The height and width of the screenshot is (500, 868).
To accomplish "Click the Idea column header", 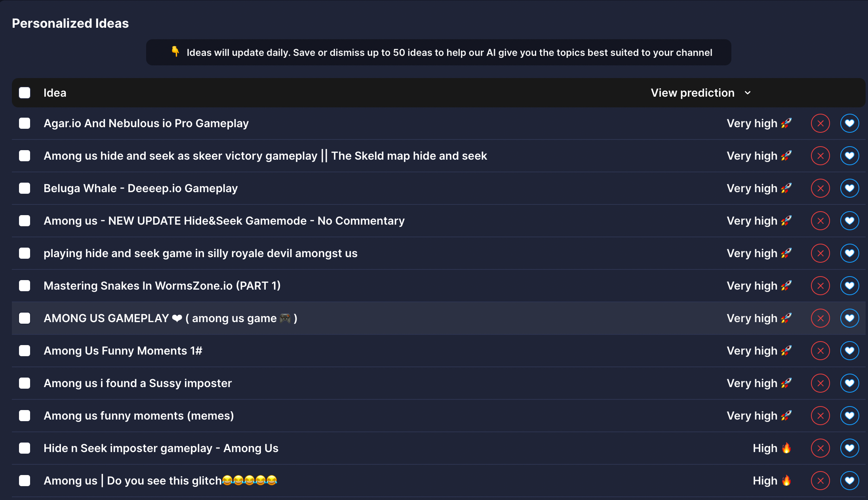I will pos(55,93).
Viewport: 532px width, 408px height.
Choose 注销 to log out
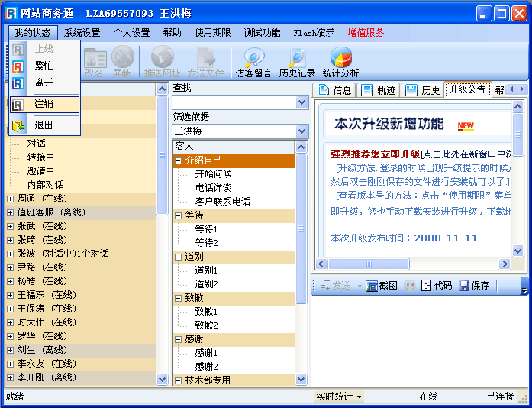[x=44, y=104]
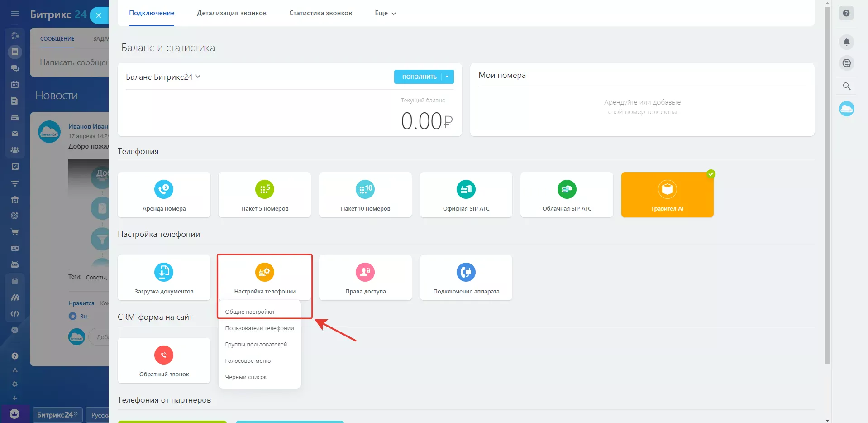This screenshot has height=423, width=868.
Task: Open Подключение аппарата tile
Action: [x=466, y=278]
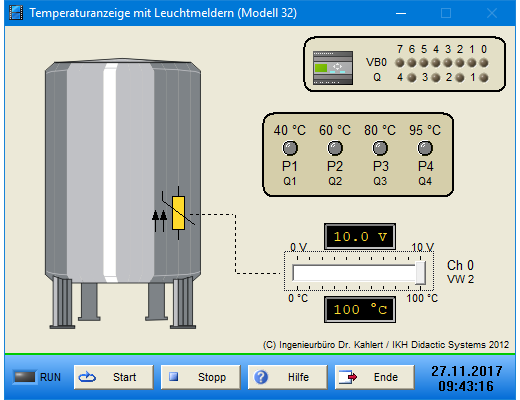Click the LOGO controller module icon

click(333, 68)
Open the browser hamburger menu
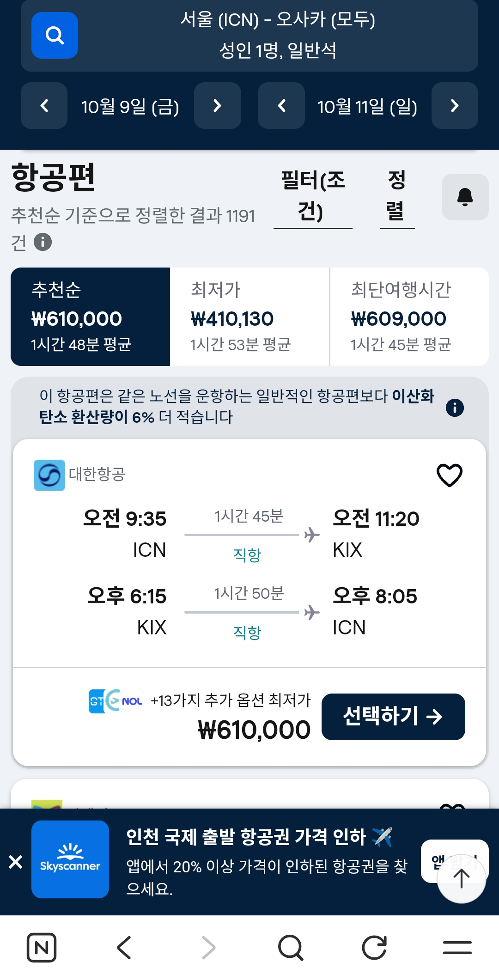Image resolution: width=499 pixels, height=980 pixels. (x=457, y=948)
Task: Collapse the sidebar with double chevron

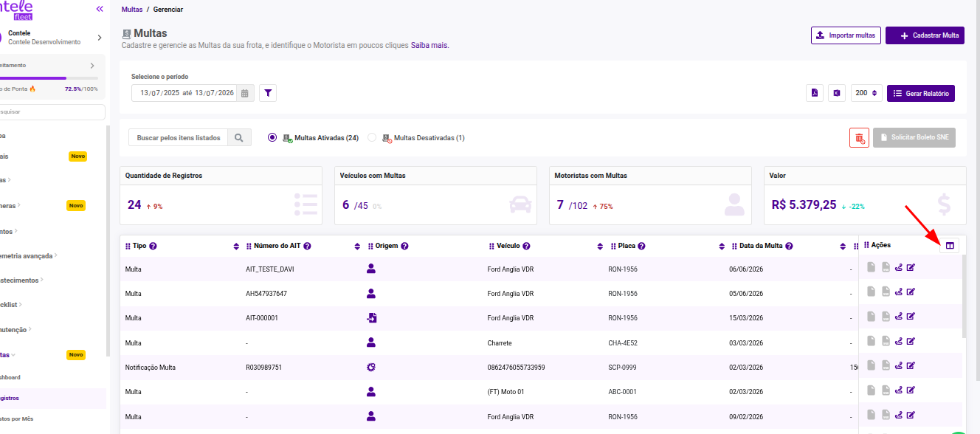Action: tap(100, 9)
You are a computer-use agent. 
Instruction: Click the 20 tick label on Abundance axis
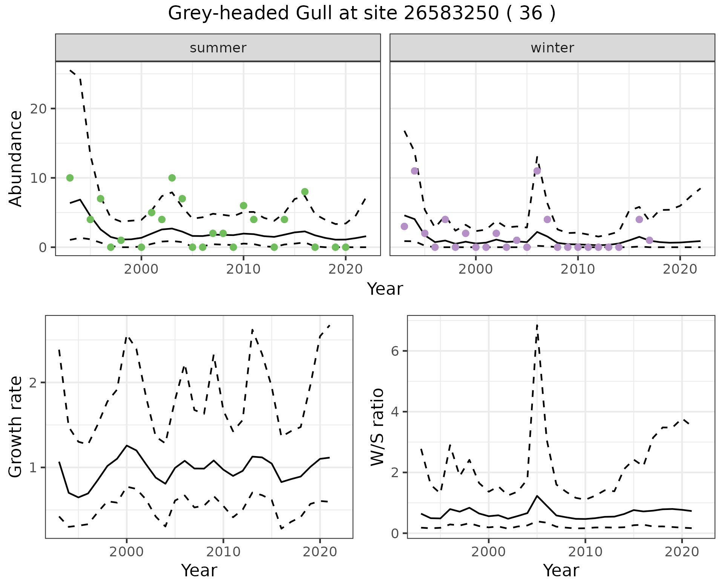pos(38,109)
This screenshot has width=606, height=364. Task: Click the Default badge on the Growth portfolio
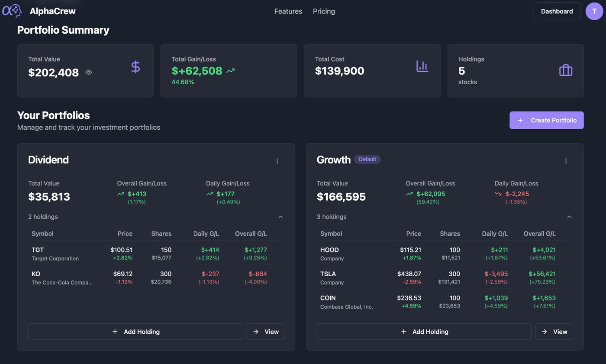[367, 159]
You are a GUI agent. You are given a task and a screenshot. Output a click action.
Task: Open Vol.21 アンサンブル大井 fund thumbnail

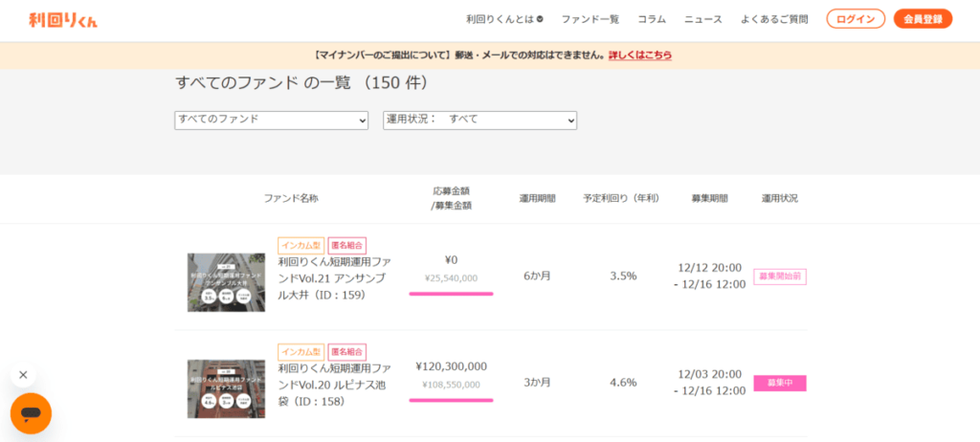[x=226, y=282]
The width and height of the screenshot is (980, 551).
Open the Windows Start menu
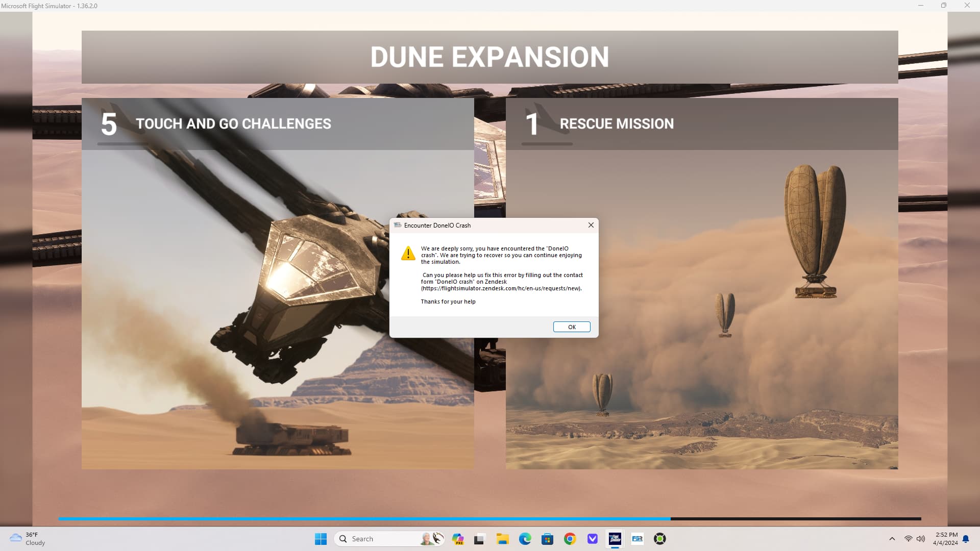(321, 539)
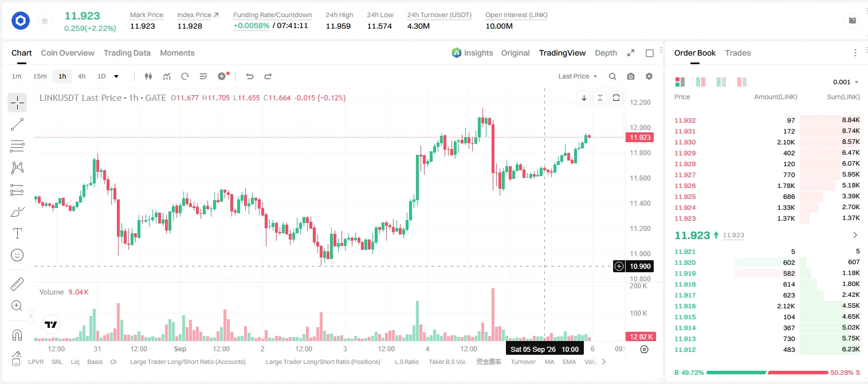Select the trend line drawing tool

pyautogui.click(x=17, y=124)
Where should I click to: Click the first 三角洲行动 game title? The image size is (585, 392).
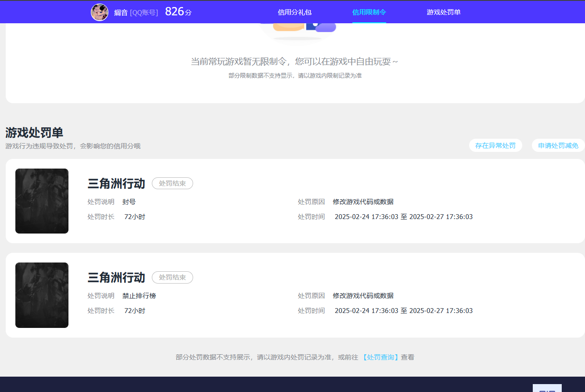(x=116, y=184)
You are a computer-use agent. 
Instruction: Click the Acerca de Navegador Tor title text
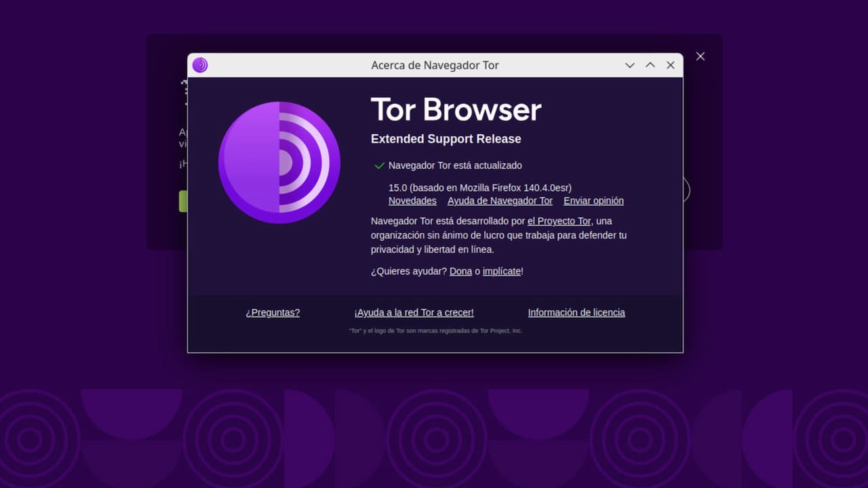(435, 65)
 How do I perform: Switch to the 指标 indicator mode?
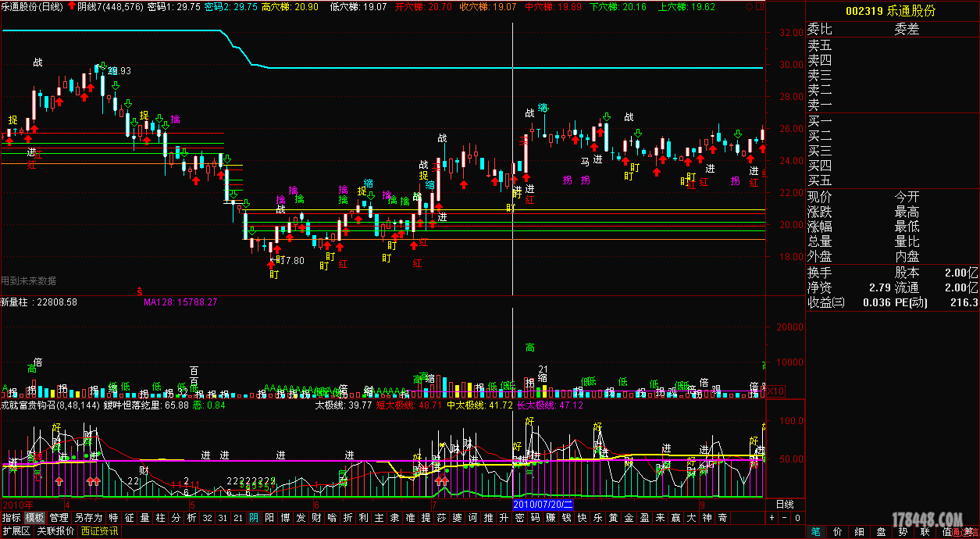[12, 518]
———
Task to complete:
List every line in the records above that contains the word "Open".

Answer for this exercise:
Task: Open Подключение аппарата tile
Open the browser hamburger menu
Task: Open Vol.21 アンサンブル大井 fund thumbnail
Open the Windows Start menu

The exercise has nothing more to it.